Шрифт:
Закладка:
Этот же мотив сложных отношений со своим прошлым и альтернативным настоящим присутствует и в цикле «Северные элегии», в основном написанном в 1940–1955 годах:
Меня, как реку,
Суровая эпоха повернула.
Мне подменили жизнь. В другое русло,
Мимо другого потекла она,
И я своих не знаю берегов.
В целом Ахматова в 1930–50-е годы продолжает «мифологизировать» свою биографию и личность. Но если прежде это выражалось в псевдоавтобиографических, изобилующих многозначными недоговорённостями сюжетах многих стихотворений, то сейчас – в системе сложных и не разгадываемых рядовым читателем намёков. Разгадка же часто кажется неожиданной: события личной жизни Ахматовой парадоксально связываются с глобальными событиями. Так, встреча Ахматовой с английским политологом и мыслителем Исайей Берлином в 1946 году становится в её представлении причиной не только постановления «О журналах "Звезда" и "Ленинград"»[338], вычеркнувшего Ахматову на годы из литературы, но чуть ли не холодной войны. Сложные ассоциации, модернистское искажение пространства и времени, парадоксальные ходы мысли обычно сочетаются у зрелой Ахматовой (в отличие от зрелого Мандельштама) со «старым», раннемодернистским языком. Но иногда этот язык нарушается и остраняется спонтанным введением лексики иной эпохи.
Борис Пастернак начиная с книги «Второе рождение» (1932) меняет поэтику. Сложная образность и яростный темперамент ранних стихов постепенно исчезают – особенно в следующей книге, «На ранних поездах» (1943). Но сохраняются плотность материала, слияние человеческого и природного, сниженная, разговорная (но не провоцирующе резкая) интонация, лексическая широта (вплоть до «мещанских» оборотов и канцеляризмов: «Зимой мы расширим жилплощадь»). Лирический дар зрелого и позднего Пастернака оказывается более доступен широкому читателю – при отсутствии у него в этот период ярких эстетических новаций.

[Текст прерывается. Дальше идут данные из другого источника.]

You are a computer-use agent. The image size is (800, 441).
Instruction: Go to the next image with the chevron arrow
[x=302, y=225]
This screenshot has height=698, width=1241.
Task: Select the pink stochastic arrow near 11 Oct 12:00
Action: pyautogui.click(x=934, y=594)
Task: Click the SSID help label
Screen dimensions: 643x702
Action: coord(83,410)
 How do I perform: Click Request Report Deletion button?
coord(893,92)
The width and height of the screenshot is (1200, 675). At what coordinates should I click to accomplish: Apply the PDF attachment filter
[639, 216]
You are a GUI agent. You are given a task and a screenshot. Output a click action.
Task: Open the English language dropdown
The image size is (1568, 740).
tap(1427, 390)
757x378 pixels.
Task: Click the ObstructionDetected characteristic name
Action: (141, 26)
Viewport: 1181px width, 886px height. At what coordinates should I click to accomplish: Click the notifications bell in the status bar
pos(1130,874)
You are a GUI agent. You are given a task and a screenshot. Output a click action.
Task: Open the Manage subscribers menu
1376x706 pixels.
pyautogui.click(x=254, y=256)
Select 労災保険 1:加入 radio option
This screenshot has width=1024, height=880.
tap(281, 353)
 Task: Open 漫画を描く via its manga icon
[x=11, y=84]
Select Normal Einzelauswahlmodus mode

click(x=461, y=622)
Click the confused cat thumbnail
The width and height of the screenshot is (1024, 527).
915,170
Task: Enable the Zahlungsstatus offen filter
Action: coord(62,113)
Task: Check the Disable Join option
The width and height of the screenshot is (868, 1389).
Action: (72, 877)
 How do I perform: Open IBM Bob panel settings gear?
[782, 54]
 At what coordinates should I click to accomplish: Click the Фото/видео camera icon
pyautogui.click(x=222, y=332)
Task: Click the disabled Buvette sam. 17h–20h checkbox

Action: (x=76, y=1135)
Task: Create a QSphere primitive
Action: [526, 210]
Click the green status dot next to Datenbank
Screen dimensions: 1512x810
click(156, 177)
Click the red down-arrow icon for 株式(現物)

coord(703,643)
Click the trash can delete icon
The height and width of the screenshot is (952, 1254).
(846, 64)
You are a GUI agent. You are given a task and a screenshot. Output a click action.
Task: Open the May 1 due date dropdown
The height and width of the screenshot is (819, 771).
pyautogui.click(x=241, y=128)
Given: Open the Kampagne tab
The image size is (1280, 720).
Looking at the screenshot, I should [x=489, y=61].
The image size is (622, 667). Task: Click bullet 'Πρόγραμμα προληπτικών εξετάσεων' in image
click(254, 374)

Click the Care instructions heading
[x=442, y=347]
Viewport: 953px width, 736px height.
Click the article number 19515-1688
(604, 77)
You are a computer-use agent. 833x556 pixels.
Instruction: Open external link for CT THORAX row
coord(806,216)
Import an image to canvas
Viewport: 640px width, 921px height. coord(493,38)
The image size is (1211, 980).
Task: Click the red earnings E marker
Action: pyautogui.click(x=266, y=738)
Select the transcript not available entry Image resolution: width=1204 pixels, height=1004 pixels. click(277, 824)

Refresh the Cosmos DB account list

Для Пастернака, как и для Мандельштама, трагически важной и значимой оказывается тема включённости художника в дело преображения мира и связанные с этим противоречия. Даже во «Второй балладе» (1931), одном из лирических шедевров этой поры, речь заходит об эпохе и связанных с ней переменах:
Льёт дождь. Я вижу сон: я взят
Обратно в ад, где всё в комплоте,
И женщин в детстве мучат тёти,
А в браке дети теребят.
Льёт дождь. Мне снится: из ребят
Я взят в науку к исполину,
И сплю под шум, месящий глину,
Как только в раннем детстве спят.
Но собственная роль в этом перестраивающемся мире кажется поэту двусмысленной:
Напрасно в дни великого совета,
Где высшей страсти отданы места,
Оставлена вакансия поэта:
Она опасна, если не пуста.
При этом общественное положение Пастернака в этот период существенно отличалось от положения Мандельштама: его книги регулярно издавались и переиздавались, в 1934 году на Первом съезде писателей Бухарин говорил о нём как о крупнейшем поэте современности (что вызвало негодование многих коллег), в 1935 году он наряду с другими писателями представлял СССР на Всемирном конгрессе в защиту мира в Париже. Но к концу десятилетия он во многом разочаровывается в советском социальном проекте. Можно сказать, что Пастернак в этом смысле находился в противофазе с Мандельштамом, хотя его общественные эмоции не проявлялись в столь крайних и контрастных формах.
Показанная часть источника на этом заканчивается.